You personally took out an income protection policy and you claim a deduction for the premiums you pay.
As the result of illness, you have made a claim and are receiving weekly payments under the policy.
Relevant legislative provisions
Income Tax Assessment Act 1997 Section 6-5
Reasons for decision
Subsection 6-5(2) of the Income Tax Assessment Act 1997 provides that the assessable income of an Australian resident includes income according to ordinary concepts (ordinary income) derived directly or indirectly from all sources, whether in or out of Australia, during the income year.
Based on case law, it can be said that ordinary income generally includes receipts that:
· are earned
· are expected
· are relied upon, and
· have an element of periodicity, recurrence or regularity.
An amount paid to compensate for loss generally acquires the character of that for which it is substituted (FC of T v.
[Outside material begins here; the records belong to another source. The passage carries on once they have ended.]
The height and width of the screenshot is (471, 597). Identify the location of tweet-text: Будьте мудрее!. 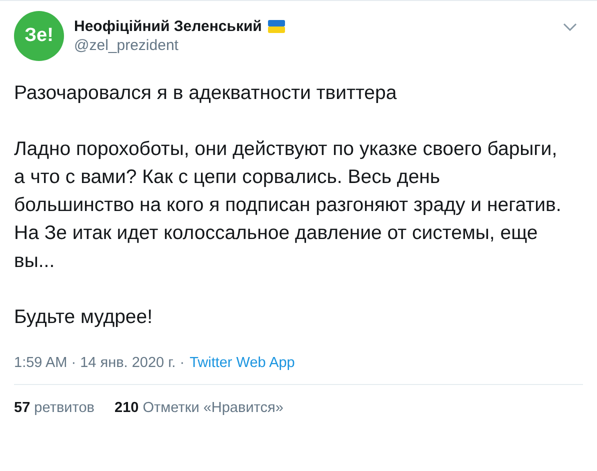
(84, 318).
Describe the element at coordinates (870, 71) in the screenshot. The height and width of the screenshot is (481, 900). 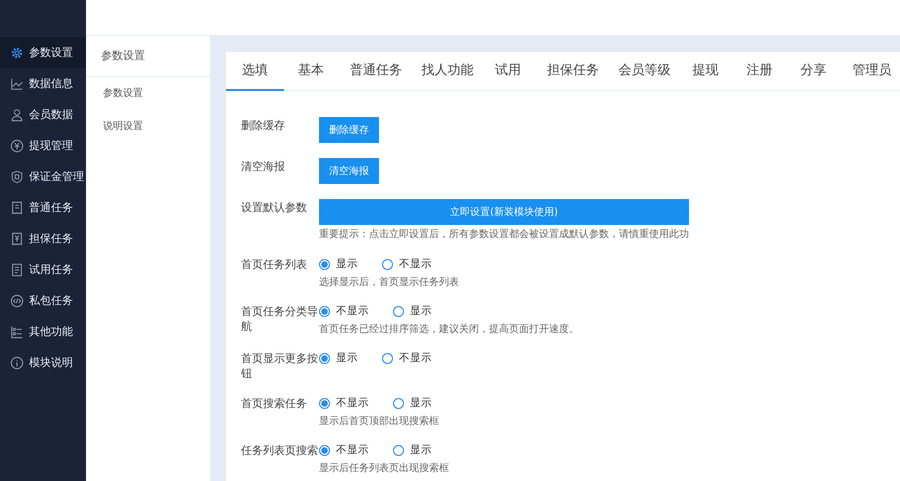
I see `tab: 管理员` at that location.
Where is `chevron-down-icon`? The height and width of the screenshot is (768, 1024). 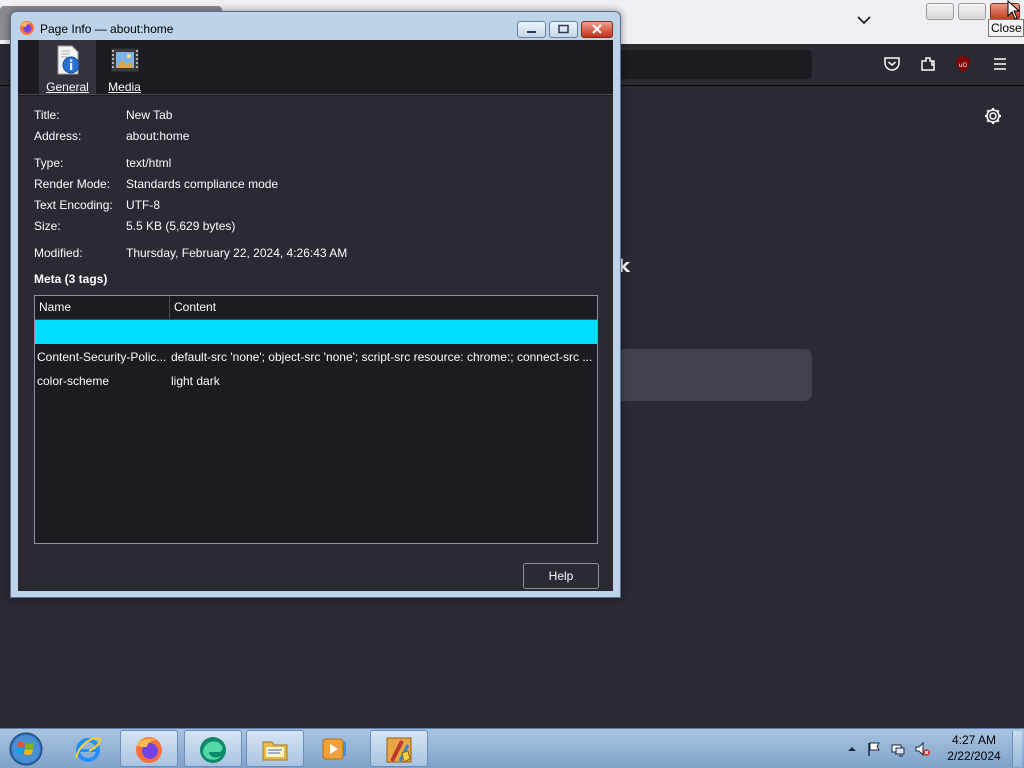
chevron-down-icon is located at coordinates (864, 20).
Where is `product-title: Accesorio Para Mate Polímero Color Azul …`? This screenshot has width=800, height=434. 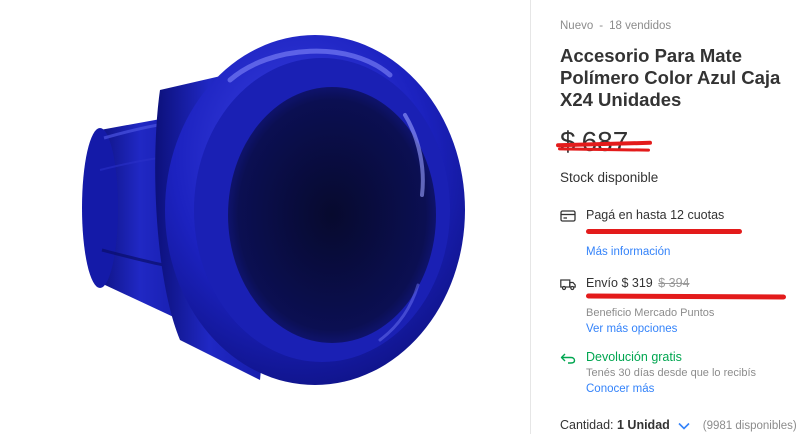
product-title: Accesorio Para Mate Polímero Color Azul … is located at coordinates (670, 78).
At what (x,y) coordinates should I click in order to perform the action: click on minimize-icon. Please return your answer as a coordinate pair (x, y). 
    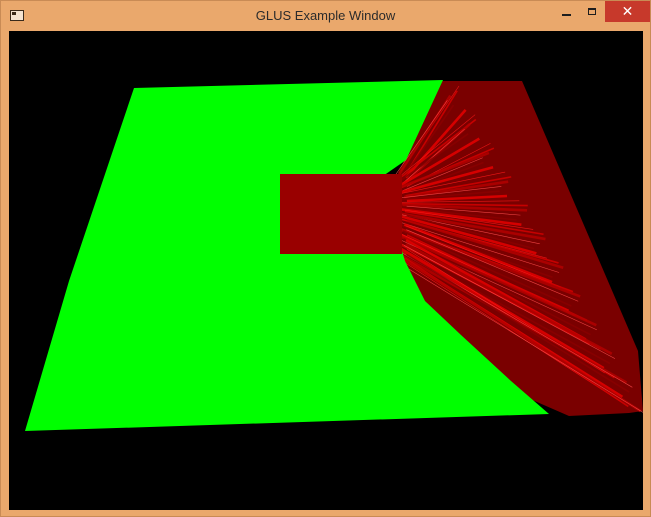
    Looking at the image, I should click on (566, 14).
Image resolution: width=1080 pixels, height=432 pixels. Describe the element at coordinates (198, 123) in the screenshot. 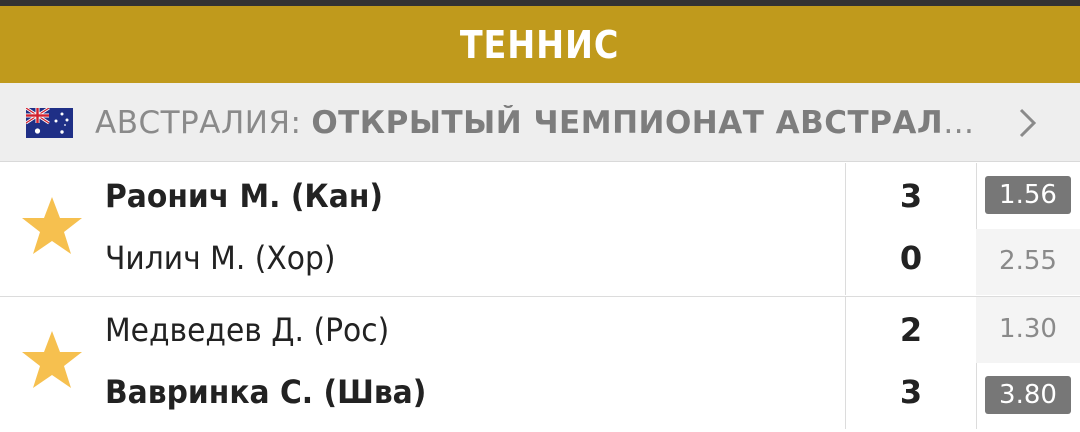

I see `league-country: АВСТРАЛИЯ:` at that location.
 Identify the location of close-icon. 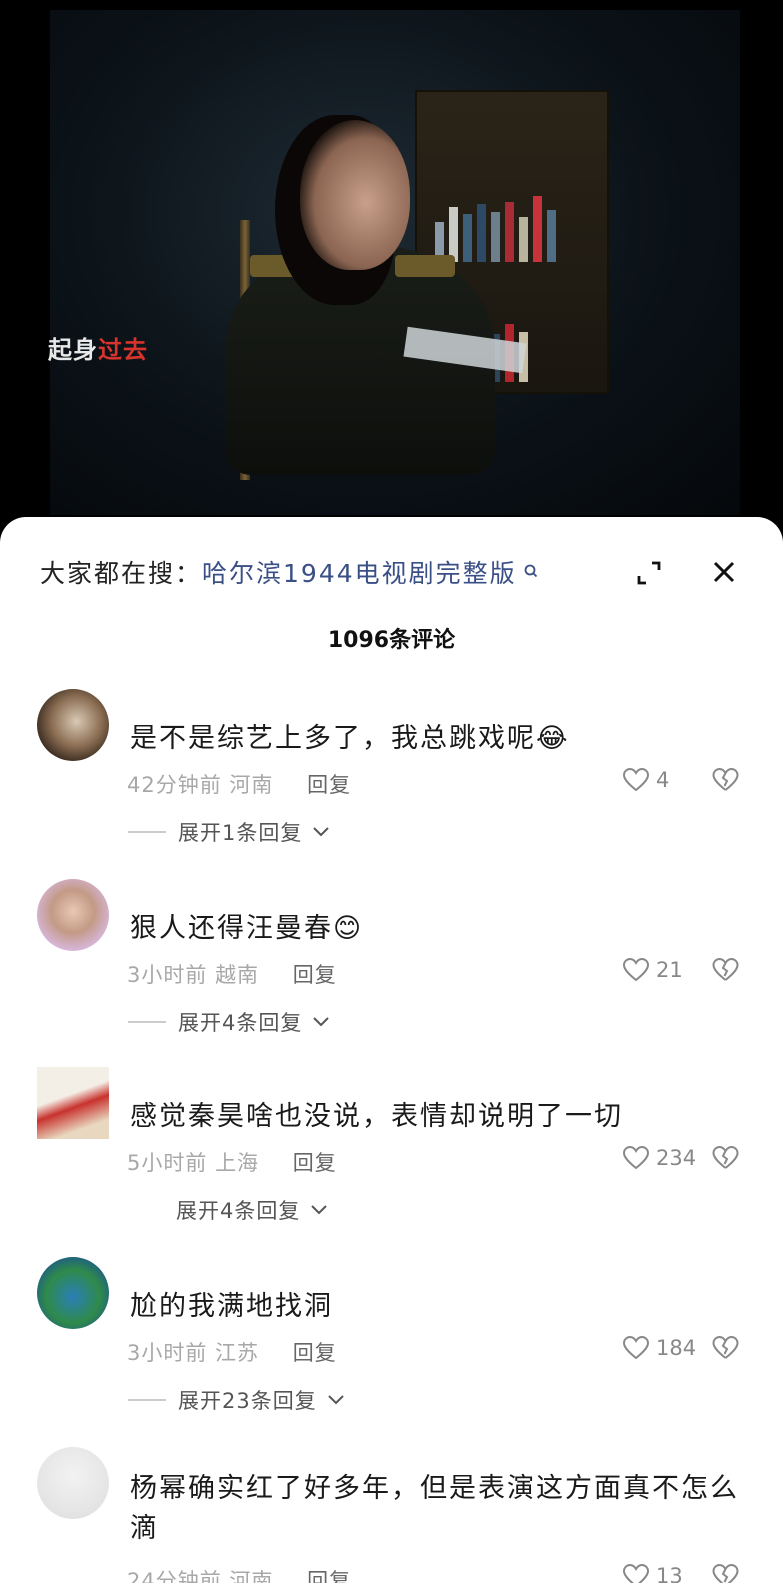
(724, 572).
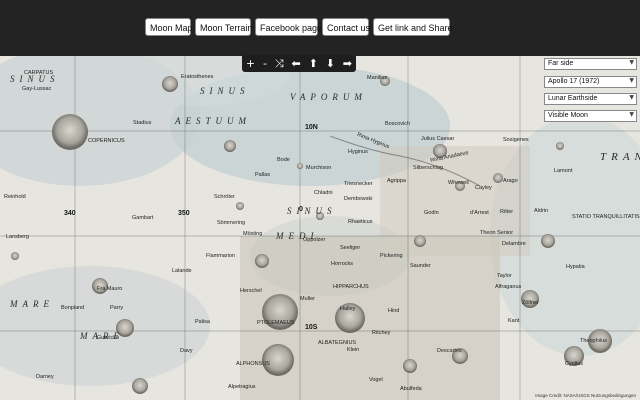 The height and width of the screenshot is (400, 640). What do you see at coordinates (312, 128) in the screenshot?
I see `grid-label: 10N` at bounding box center [312, 128].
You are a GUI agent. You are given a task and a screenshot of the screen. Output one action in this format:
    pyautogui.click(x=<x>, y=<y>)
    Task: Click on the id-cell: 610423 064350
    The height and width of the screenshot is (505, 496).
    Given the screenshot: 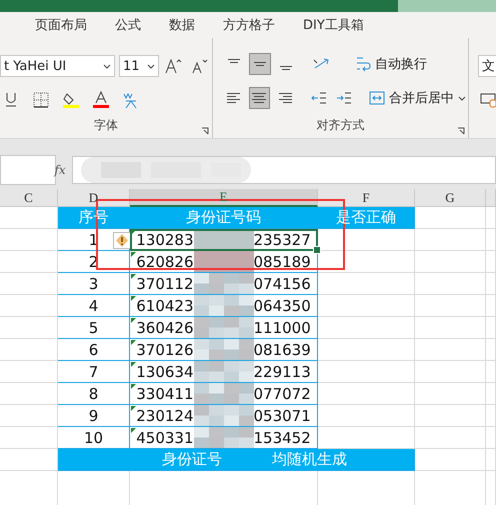 What is the action you would take?
    pyautogui.click(x=224, y=306)
    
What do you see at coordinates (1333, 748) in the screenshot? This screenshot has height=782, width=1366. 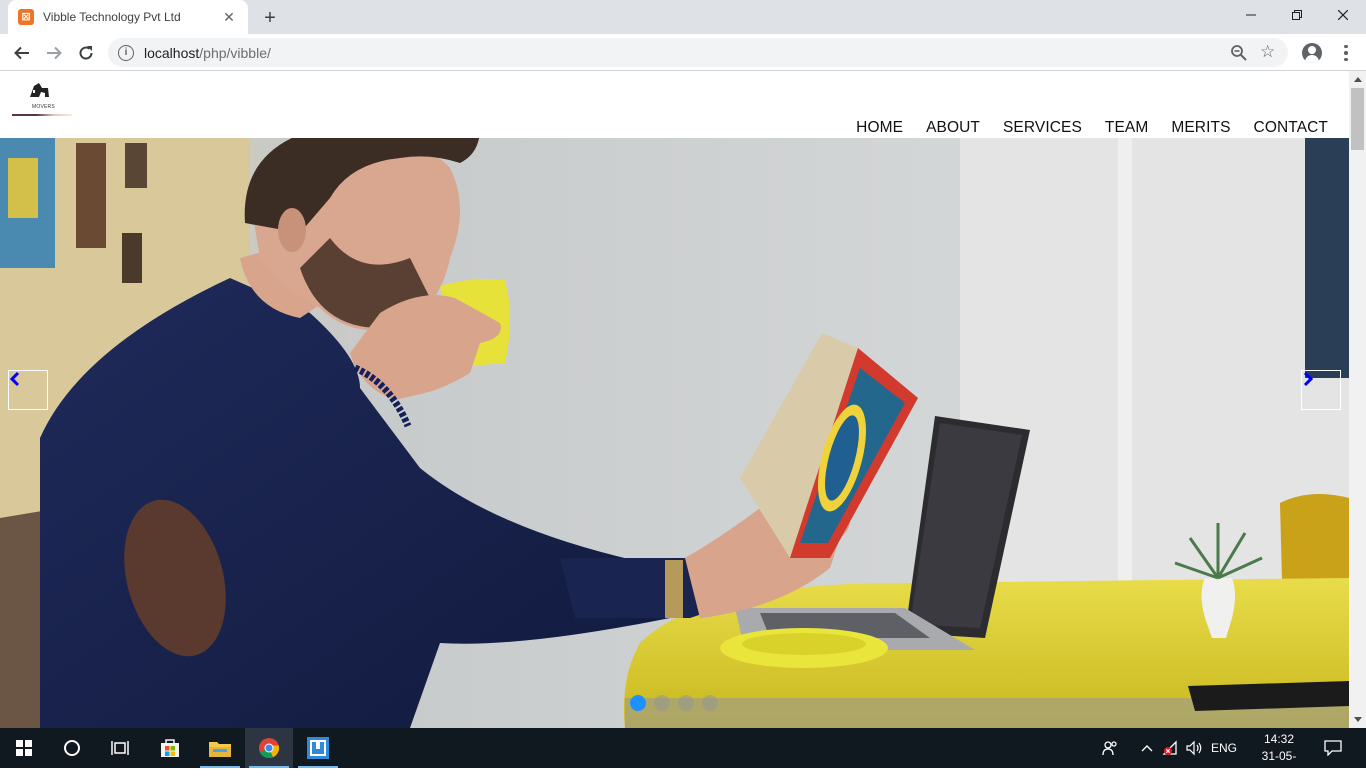 I see `action-center-icon` at bounding box center [1333, 748].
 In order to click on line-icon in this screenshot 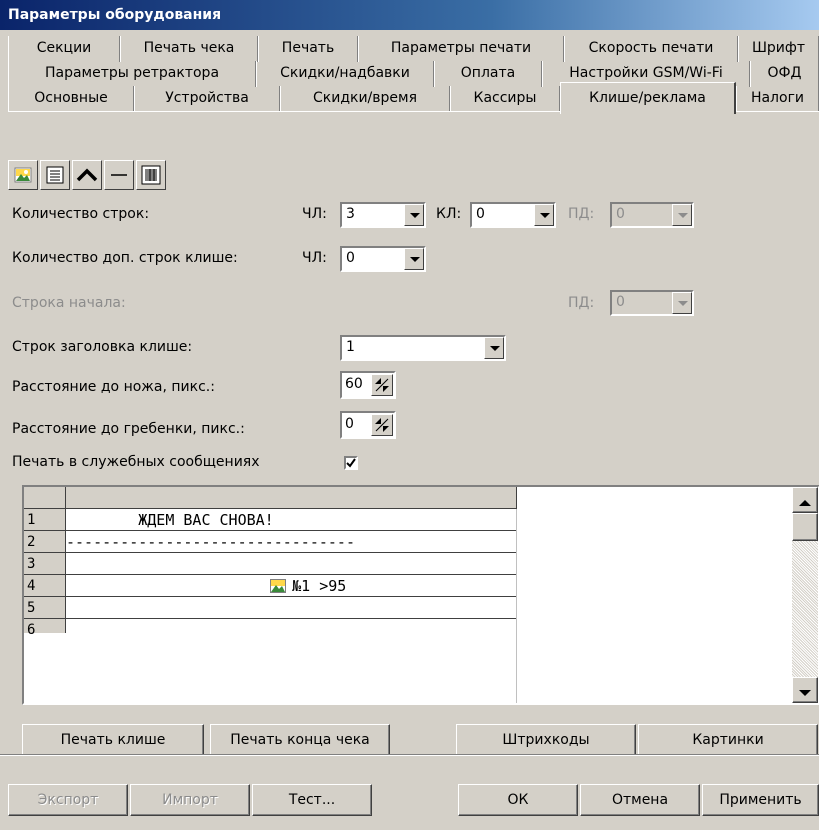, I will do `click(119, 175)`.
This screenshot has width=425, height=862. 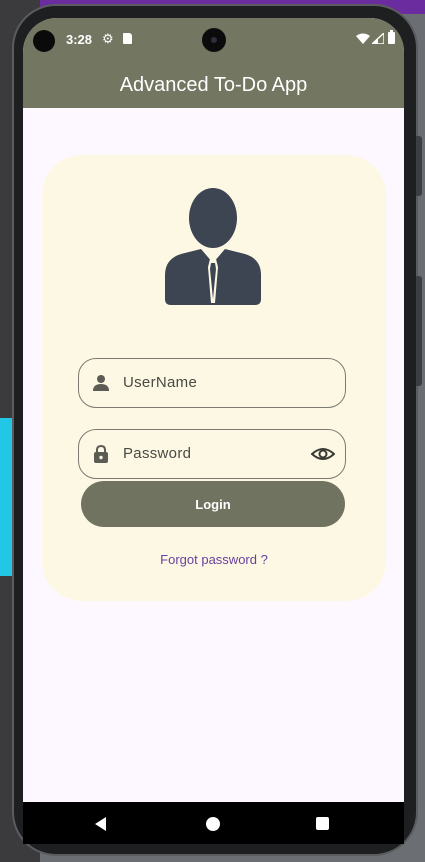 I want to click on eye-icon, so click(x=323, y=454).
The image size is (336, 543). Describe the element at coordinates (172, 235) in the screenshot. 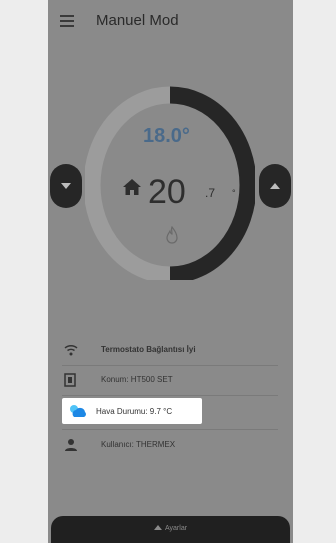

I see `flame-icon` at that location.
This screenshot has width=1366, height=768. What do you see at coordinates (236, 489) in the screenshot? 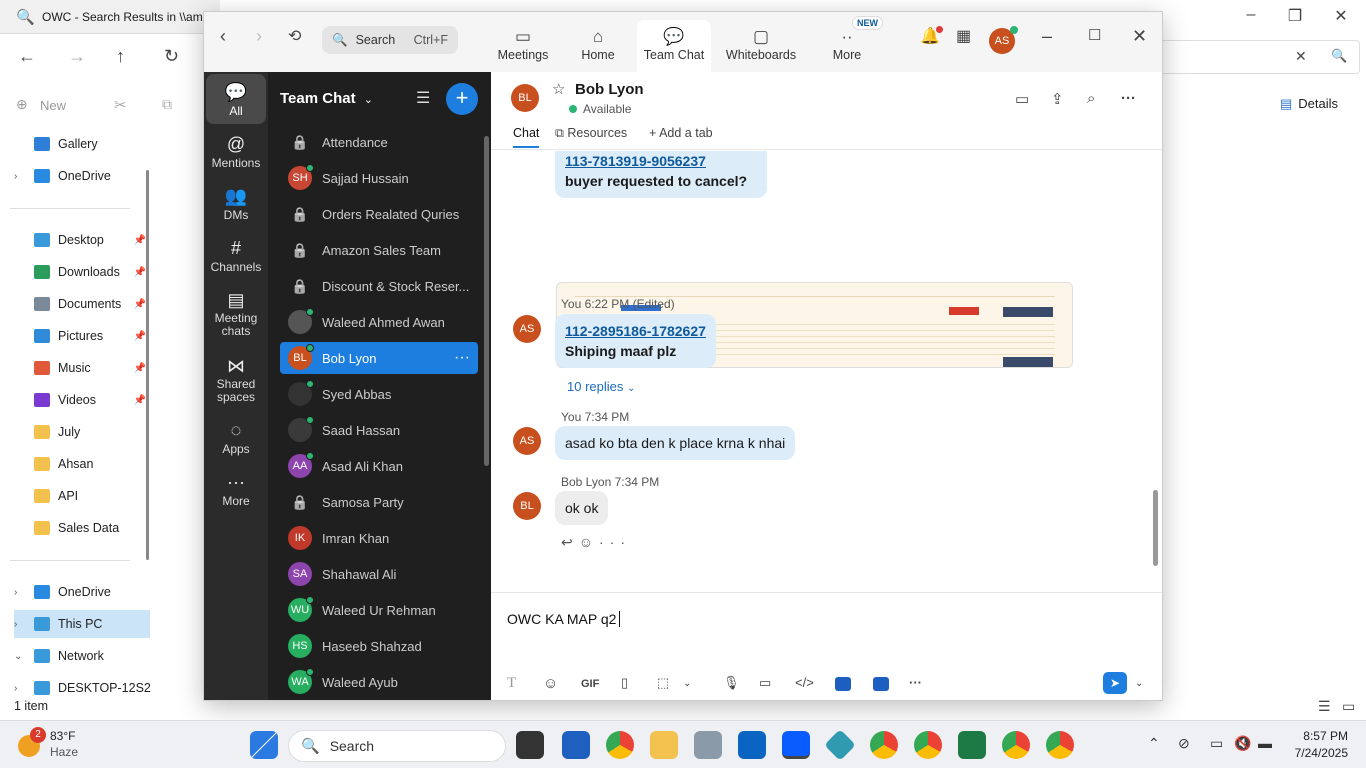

Dixon (1952) 86 CLR 540; (1952) 5 ATR 443;10 ATD 82). Compensation payments which substitute income have been held by the courts to be income according to ordinary concepts (FC of T v. Inkster 89 ATC 5142; (1989) 20 ATR 1516 and Tinkler v. FC of T 79 ATC 4641; (1979) 10 ATR 411).
Therefore periodic payments received during a period of total or partial disability under an income protection policy are assessable on the same principle as salary and wages.
In Watson v. DFC of T [2010] FCAFC 17 2010 ATC 20-167 (Watson's case) the taxpayer was a self-employed financial planner who had taken out a professional income protection (PIP) policy to replace the commission or income which he would lose if he could not continue to work in his business through illness or injury. In 1996 the taxpayer was diagnosed as having a brain tumour for which he underwent surgery. He made a claim under the policy and received payments. He sought to include, as the income of the business, his payments from the PIP policy.
He submitted that effecting and maintaining income protection insurance was part of the conduct of the business of financial planning, or at least incidental or related thereto.
It was held that the relevant payments had no causative connection with the business so that they could be regarded as income from the business or from the business activity.
Your case is similar to Watson's case. You took out an income protection insurance policy and you claimed a deduction for the premiums paid. While it is accepted that the business relies on you working to produce income, the payments you receive from the policy is not income from the business or from the business activity.
The payments you receive are ordinary income. Therefore, you are assessable on the income derived from the policy.